ANSON: I only really work in short form projects like webseries, PSA’s, and commercials but I’ve also helped produce a feature doc and experienced a few feature films being made. So age and experience is still brewing in this artist. But what I have learned from my short experience is that you are faced with issues of art vs. money, or in my current case, Youtube views. The world is changing where a girl is talking into a webcam twice a week becomes more popular and money making than a well directed and produced short film. Maybe its a good thing that I don’t start my own talk show sitting on the toilet every morning and giving the news (hmm that’s a great idea). But I do hope I can create more videos/films that people can appreciate both today and twenty years later because of the vision and message I try to convey.
IRIS: I know I’m getting old, because I keep thinking, “They just don’t make ‘em like they used to.” I look at the YouTube fare and I feel like Clint Eastwood’s character in Gran Torino. “Get off my lawn, kids!”

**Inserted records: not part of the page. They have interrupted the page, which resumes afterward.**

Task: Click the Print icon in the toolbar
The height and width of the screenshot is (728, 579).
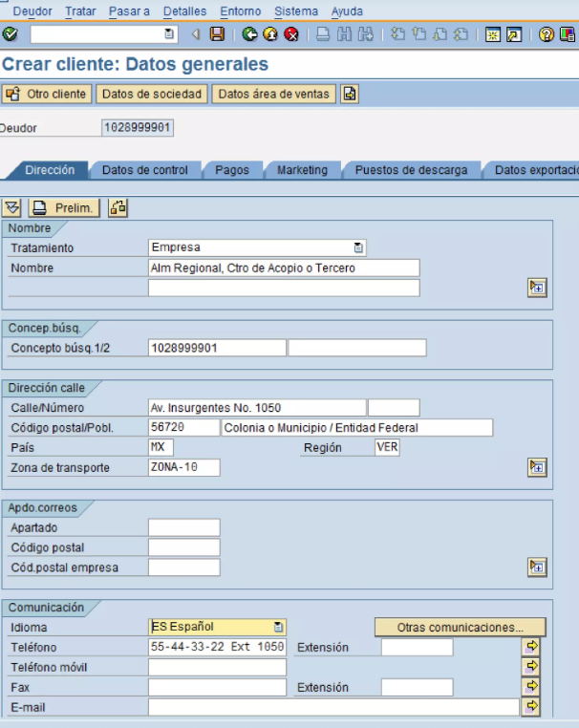Action: coord(323,34)
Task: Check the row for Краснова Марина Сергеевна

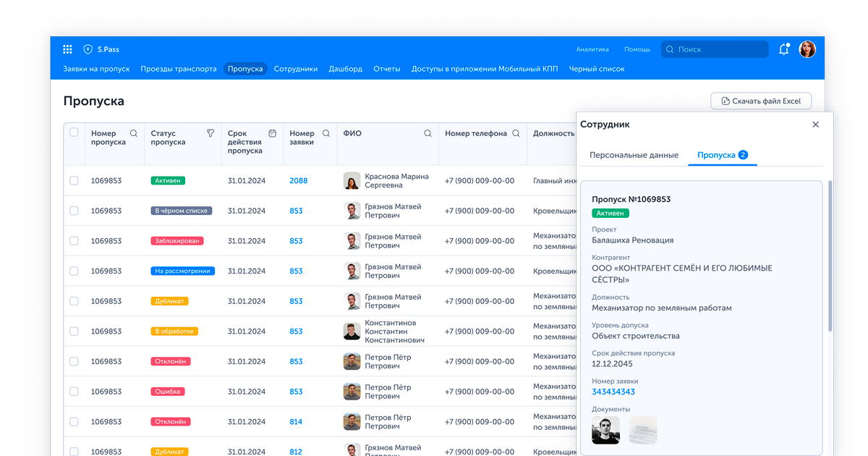Action: tap(74, 180)
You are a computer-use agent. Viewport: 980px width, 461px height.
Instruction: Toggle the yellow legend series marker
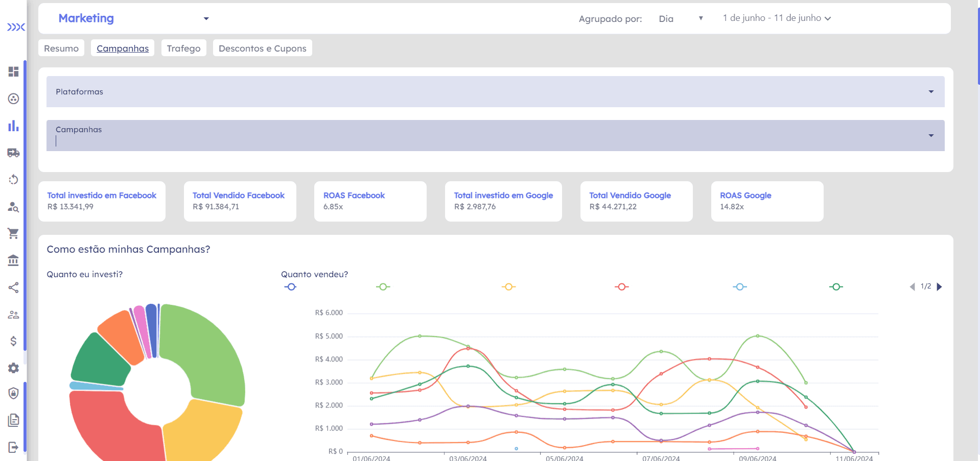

ALFREDO: It’s a trade off. The buoyancy, the lack of second guessing, the naive optimism, the having fun of it all – of youth – fade away. In its place you get a degree of skill and competence that feels effortless: Malcolm Gladwell’s “10,000 hour” rule of becoming good at something. There’s almost nothing of mine I’ve written, though, whether a week ago or 20 years ago, that I don’t think, “Ooh, shit, is it too late to tweak that?” But, on balance, the more I put in toward that 10k, the less I cringe. And with any artistic endeavor, there’s the all important “x factor:” no matter how much or how little experience you have, sometimes you hit the bullseye, sometimes you don’t.

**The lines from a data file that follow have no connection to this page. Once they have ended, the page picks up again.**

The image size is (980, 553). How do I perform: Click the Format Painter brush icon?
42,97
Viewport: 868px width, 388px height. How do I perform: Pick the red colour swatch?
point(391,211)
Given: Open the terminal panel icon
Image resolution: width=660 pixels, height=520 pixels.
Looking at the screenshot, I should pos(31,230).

DAVID: My goal is to be the oldest director to win the Academy Award. I’ll just make my movie now and wait til I’m in my death bed to release it. How can the Academy not nominate and vote for a story like that? Dream on!
I’ve been there so many times comparing myself to other successful people in the business and seeing what age they’re at to make sure I’m up to par. I stopped that thinking at like age 35 and just did what I like doing and it feels good.

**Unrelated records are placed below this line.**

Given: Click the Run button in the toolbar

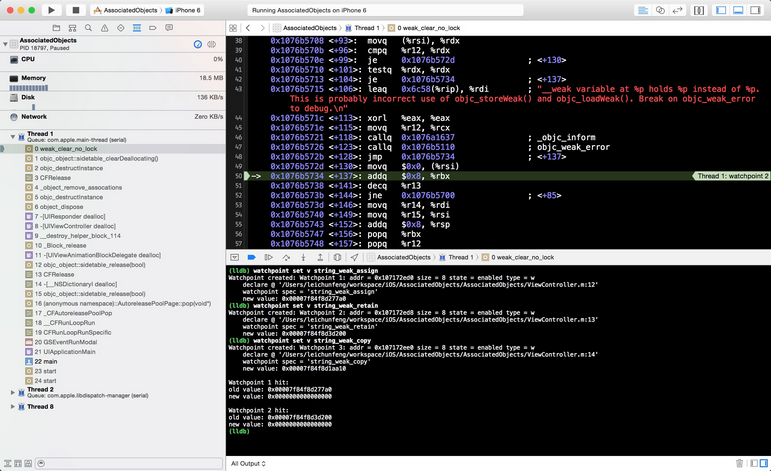Looking at the screenshot, I should [52, 10].
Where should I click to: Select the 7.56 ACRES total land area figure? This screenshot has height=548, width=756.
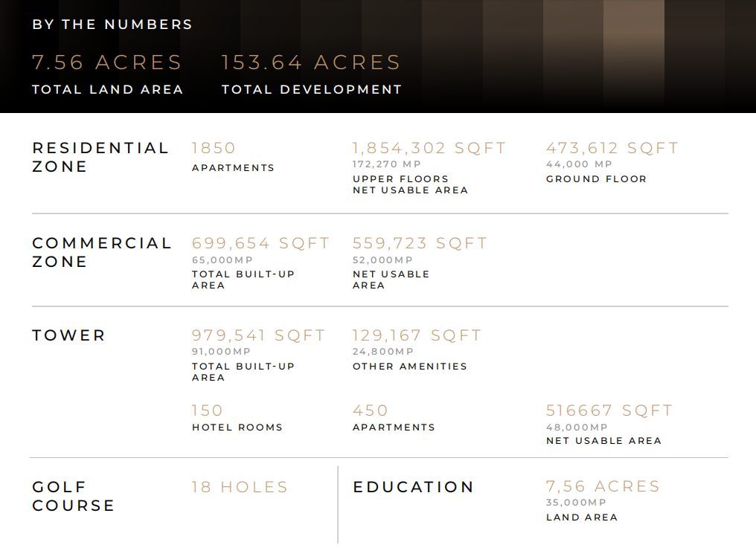(107, 62)
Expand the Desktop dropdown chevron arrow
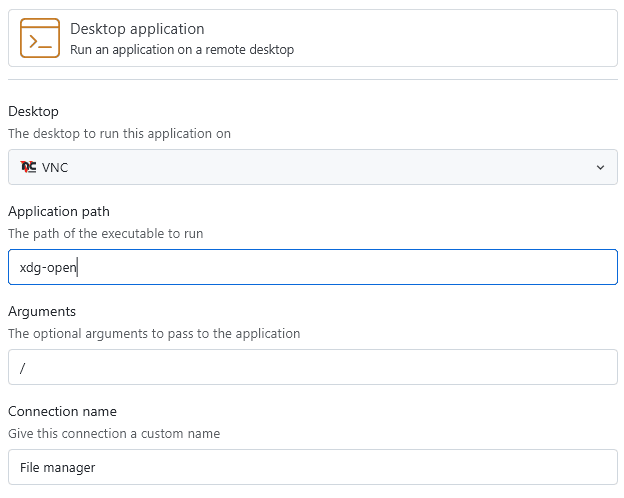 point(600,167)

BEVERLY: Although I stopped acting about 2 years ago, I will say, I agree with Roger saying that the industry is not nice to women as we age. And I must say, I resented the business for telling me to lie about my age because I find the last few years as AMAZING. Alfredo is right, there is less buoyancy, but but but!!!! There is something wonderful about reading a script as an older adult and seeing the nuances better. Life itself becomes more nuanced. When I was younger there was so much black and white to everything. Now everything is actually really beautiful in various shades of tones and all things inbetween.
Since I’m no longer in the artistic world, I will say this: I truly enjoy artistic endeavors made by people who don’t try to be younger to attract a younger audience than they are. I look for voices echoing the challenges I face now…and there are few who do write about that. And maybe less that actually get greenlit by major studios. So sad, as I find my life as an older female incredibly fantastic. At least we will always have sexy french films to celebrate us.
EMMIE: As an older person, it’s nice to have a climb behind you (the career/technical climb). You feel like you’ve put in time & effort, and achieved something (that said, I’m starting some new projects and have giant super-steep hills facing me! but it’ll be fun).
My perspective towards art in general has changed a bit. I still think it’s amazingly important to spend your life working on projects you believe in, but now I appreciate relationships and non-work stuff way more than I did when I was young.
It seems that doing art always keeps you feeling young in a sense – enthusiastic, optimistic, hopeful, intrigued, experimental, etc. I do notice, though, that I’m now more aware of the time & energy it will take to get through new learning curves.